A lo largo de las últimas semanas, la prensa internacional in situ hizo gala del racismo más profundo disfrazado de humanismo. Al hablar de los ucranianos que huyen de su país bajo fuego, los comentaristas declaraban: “lo que impacta es que esta no es gente de un país subdesarrollado, esto es Europa y esta es gente rubia de ojos azules, que bien podrían ser nuestros vecinos. Son niños y mujeres blancos”. Investigué, di con los noticieros completos, con toda honestidad pensé que eran declaraciones falsas. Sin duda, el trabajo discursivo xenófobo y anunciado que, desde hace años vienen promoviendo los nacionalistas europeos a ultranza, ha triunfado de forma eficaz. En el ánimo de la unificación y empatía antibélica europea reluce la segregación arrogante del color de piel como un concepto de limpieza: el blanco por encima del negro, del percudido moreno, cediendo razón sin más al hoy negado ídolo estadounidense Steve Bannon, empoderado en su momento por Donald Trump.
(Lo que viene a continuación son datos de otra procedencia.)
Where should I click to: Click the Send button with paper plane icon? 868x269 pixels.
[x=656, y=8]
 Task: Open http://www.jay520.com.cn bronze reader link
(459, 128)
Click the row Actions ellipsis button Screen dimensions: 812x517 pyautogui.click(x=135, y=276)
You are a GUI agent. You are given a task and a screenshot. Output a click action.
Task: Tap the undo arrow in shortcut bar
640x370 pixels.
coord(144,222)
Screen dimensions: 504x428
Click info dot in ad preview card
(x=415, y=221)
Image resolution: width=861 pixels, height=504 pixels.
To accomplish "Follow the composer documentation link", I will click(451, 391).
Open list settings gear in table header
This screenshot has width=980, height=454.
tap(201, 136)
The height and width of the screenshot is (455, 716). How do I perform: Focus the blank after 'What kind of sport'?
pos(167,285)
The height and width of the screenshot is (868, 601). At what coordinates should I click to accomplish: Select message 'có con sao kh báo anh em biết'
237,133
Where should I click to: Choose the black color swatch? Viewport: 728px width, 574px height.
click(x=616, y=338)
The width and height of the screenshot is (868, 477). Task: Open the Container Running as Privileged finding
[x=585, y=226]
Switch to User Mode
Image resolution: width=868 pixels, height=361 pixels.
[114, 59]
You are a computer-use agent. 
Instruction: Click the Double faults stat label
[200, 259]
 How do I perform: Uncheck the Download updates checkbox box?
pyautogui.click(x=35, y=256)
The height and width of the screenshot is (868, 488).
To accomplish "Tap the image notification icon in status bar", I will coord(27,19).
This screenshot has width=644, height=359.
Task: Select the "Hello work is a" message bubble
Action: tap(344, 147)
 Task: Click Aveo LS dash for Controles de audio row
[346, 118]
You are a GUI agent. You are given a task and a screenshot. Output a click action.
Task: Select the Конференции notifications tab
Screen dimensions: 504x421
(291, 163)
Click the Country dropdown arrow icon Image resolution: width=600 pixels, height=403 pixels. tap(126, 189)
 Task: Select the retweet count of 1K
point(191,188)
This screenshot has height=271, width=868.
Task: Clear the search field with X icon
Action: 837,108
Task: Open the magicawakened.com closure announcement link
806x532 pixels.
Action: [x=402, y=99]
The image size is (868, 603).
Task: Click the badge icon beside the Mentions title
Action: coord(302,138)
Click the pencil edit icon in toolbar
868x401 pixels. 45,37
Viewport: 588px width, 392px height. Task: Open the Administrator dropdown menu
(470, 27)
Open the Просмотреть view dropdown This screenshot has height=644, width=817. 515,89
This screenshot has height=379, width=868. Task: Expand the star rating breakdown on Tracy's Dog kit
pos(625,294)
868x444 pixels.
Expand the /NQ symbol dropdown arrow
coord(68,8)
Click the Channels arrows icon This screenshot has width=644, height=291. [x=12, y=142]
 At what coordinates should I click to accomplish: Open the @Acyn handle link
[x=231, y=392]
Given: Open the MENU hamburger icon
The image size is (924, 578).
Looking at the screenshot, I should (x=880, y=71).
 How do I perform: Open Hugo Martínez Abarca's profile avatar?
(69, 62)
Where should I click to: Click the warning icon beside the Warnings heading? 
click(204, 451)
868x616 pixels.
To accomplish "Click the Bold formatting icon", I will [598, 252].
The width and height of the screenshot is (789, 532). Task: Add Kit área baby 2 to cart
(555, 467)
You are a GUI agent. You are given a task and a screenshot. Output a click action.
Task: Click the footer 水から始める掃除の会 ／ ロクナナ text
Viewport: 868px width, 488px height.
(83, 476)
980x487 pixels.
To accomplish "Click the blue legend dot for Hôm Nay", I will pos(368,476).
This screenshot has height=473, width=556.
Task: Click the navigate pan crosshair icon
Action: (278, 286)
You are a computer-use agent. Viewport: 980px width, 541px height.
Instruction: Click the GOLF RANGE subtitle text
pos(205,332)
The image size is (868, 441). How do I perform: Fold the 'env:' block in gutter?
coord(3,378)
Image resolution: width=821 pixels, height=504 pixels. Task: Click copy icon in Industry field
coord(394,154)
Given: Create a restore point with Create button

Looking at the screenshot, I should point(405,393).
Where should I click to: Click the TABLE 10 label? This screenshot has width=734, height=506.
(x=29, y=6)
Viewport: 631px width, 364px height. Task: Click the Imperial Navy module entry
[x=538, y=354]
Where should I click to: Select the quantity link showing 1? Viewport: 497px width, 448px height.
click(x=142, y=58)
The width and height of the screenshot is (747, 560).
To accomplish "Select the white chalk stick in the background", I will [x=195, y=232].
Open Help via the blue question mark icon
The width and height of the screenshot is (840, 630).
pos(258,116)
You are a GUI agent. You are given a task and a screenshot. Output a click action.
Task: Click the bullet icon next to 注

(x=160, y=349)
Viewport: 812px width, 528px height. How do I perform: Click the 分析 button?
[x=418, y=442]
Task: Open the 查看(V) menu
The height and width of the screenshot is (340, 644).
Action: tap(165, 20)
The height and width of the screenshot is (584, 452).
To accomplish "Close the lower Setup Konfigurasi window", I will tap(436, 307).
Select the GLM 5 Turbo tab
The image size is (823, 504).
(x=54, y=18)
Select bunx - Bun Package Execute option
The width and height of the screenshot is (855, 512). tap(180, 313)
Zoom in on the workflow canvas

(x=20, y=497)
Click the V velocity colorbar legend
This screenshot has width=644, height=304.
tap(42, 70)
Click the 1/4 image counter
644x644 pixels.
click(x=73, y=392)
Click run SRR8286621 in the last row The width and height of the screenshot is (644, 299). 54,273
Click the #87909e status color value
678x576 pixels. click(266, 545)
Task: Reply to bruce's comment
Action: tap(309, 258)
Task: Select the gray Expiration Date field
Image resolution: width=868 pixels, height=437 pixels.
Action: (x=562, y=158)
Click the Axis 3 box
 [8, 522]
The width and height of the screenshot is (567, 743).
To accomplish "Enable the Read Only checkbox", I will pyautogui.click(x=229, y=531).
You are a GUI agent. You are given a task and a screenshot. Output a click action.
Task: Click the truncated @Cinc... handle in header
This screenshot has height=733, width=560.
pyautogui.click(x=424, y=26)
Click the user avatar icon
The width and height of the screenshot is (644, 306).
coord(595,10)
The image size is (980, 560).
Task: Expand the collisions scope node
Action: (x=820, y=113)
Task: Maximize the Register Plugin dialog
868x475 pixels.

El euroescepticismo y “The Movement” (promovido por Bannon y secundado en su momento [sin aparente éxito] por Željka Cvijanović, Viktor Orbán, Matteo Salvini, Geert Wilders, Thierry Baudet, Marine Le Pen, e inclusive Eduardo Bolsonaro) apoyaba declaraciones de Bannon como la siguiente: “Que los llamen racistas, que los llamen xenófobos, que los llamen nativistas. Hay que sentirse orgullosos”. Así hablaba respecto al proteccionismo cultural y repudio de la migración incluso entre europeos. Otra frase provocadora de Bannon es: “Porque cada día somos más fuertes y ellos [los europeos sistémicos y los migrantes] más débiles”. Discursos como este hacen eco en la política europea moderna. En Alemania, Alexander Gauland, líder del partido “Alternativa para Alemania”, opositor a la migración, maneja una estrategia específica, no en contra de la movilidad por sí misma, sino que posiciona en la sociedad la idea generalizada de entender el fenómeno migratorio como un modelo que afectará al sistema de bienestar social alemán, lo que genera incertidumbre y propicia la radicalidad social. El color de piel, por supuesto, es un tema que subsiste.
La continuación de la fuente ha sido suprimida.